Consultant
Biomedical Advanced Research and Development (BARDA)
- BS, Pharmacy, Purdue University, 1979
- MD, Michigan State University
- Approval of linezolid (Zyvox) a novel antibiotic in a novel class with oral activity against MRSA. I was fortunate this was my first pharma experience as a physician. It was the basis of my career and I saw the world because of Zyvox (both figuratively and literally). I was also able to see that, instead of treating one patient at a time as a physician or pharmacist, I could positively impact millions of patients with deadly diseases.
- Approval of icatibant (Firazyr). I became the head of clinical research at Shire HGT at the end of 2010 and didn’t know anything about the drug or disease, hereditary angioedema. Given my senior pharma experience I was tagged to be the presenter, moderator and main Q&A person for the FDA advisory committee in early 2011, as well as strategic lead of the team that generated the FDA dossier. I had to become an expert in the disease and drug in only a few months. This was a success with a positive outcome and approval of Firazyr for this rare disease. It also showed my abilities as a leader to this team as well as my skills in learning and presenting and was a huge revelation to me.
- Most of my career has been in anti-infectives, particularly antibiotics. This is an area of unmet need as well as severe financial pressures. Antibiotics are undervalued lifesaving therapies. Much of my career has been in the area of antimicrobial resistance (AMR) and I was Chief Medical Officer at a biotech developing new antibiotics.
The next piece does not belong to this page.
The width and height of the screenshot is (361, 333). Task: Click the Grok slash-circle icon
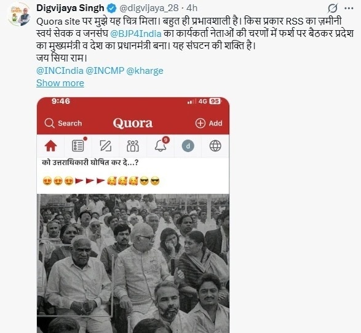pos(333,9)
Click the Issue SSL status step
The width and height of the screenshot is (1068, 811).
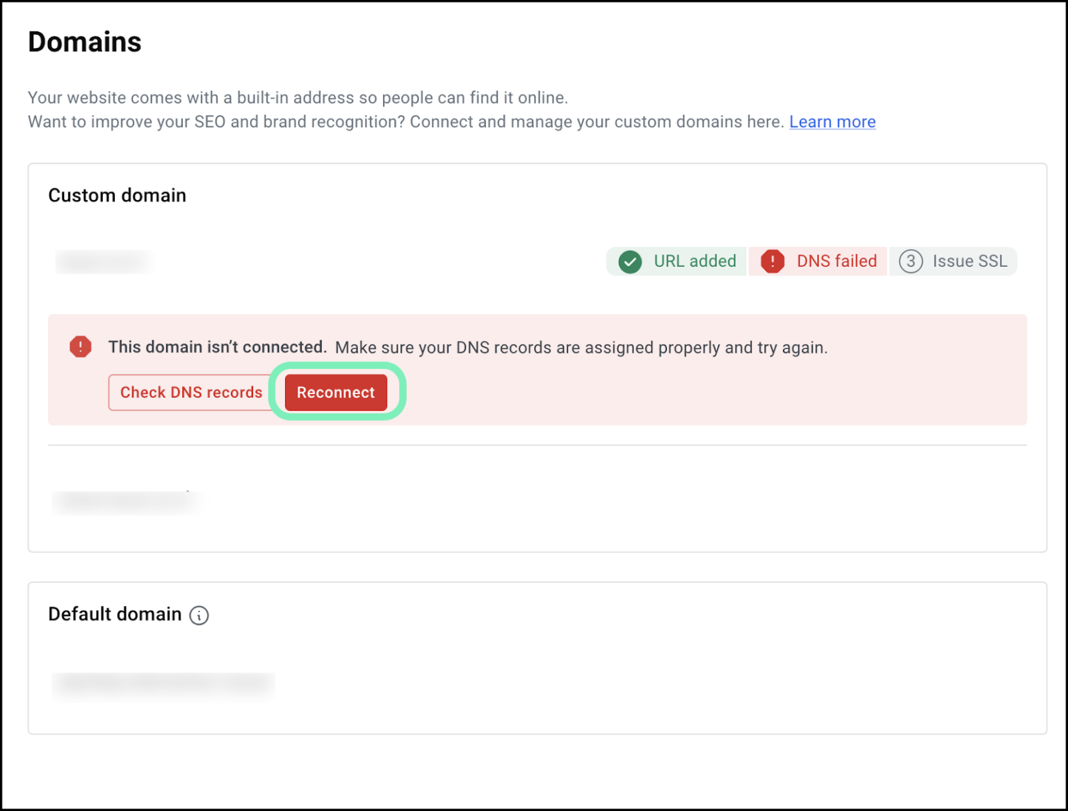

This environment requires flexibility to wear many hats, to lead your team and also get into the trenches as needed to get the job done in a financial constrained setting. This has now culminated in my work in support of BARDA (Biomedical Advanced Research and Development), within the U.S. Department of Health and Human Services. BARDA provides an integrated, systematic approach to the development of the necessary vaccines, drugs, therapies, and diagnostic tools for public health medical emergencies such as chemical, biological, radiological, and nuclear (CBRN) accidents, incidents and attacks, pandemic influenza, and emerging infectious diseases.
- I have been fortunate to see and show my flexibility and resilience within the pharma industry. Experienced in diverse areas, big pharma and biotech, small molecules and biologics, able to move from early development through product approval, acting in a leadership role or as an individual contributor. All of this has given me the opportunity to work in a variety of settings and new experiences.
- I am very proud of my mentorship and support of those who have worked for me, particularly women who have seen me as a role model. Many of these talented women have looked to me for advice and support and are now pharma executives in a variety of companies.
Sue Cammarata, MD has had a diverse career in both patient care and pharmaceutical development. She is a consultant to Biomedical Advanced Research and Development (BARDA within the U.S. Department of Health and Human Services. Dr. Cammarata primarily supports the Antibacterials Group as well as other various medical countermeasure projects to develop treatments in case of public health emergencies. Prior to BARDA, she was at Melinta Therapeutics as the Chief Medical Officer for 7 years, managing 4 antibiotics, Vabomere, Orbactiv, MINOCIN IV, and Baxdela. Prior to joining Melinta, she held senior development roles at Shire HGT as well as Novartis Pharmaceuticals and Pharmacia in clinical development and program management. Under her leadership, her teams have successfully brought rare disease and infectious disease products to approval and launch in the US and EU, including approvals for Firazyr, Baxdela, Kimrysa, Famvir, Tyzeka, and Zyvox in the US, and Quofenix, Vabomere, Zyvox, Sebivo, and Cubicin in the EU.
Dr. Cammarata earned her B.S. in pharmacy from Purdue University in 1979. She then received her M.D. degree from Michigan State University. Dr. Cammarata completed her residency in internal medicine and fellowship in pulmonary and critical care medicine at Henry Ford Health Systems. Prior to moving to pharma, she was in a private pulmonary/critical care physician practice in Michigan. Dr Cammarata is board-certified in internal medicine, pulmonary medicine, critical care medicine as well as sleep disorders medicine.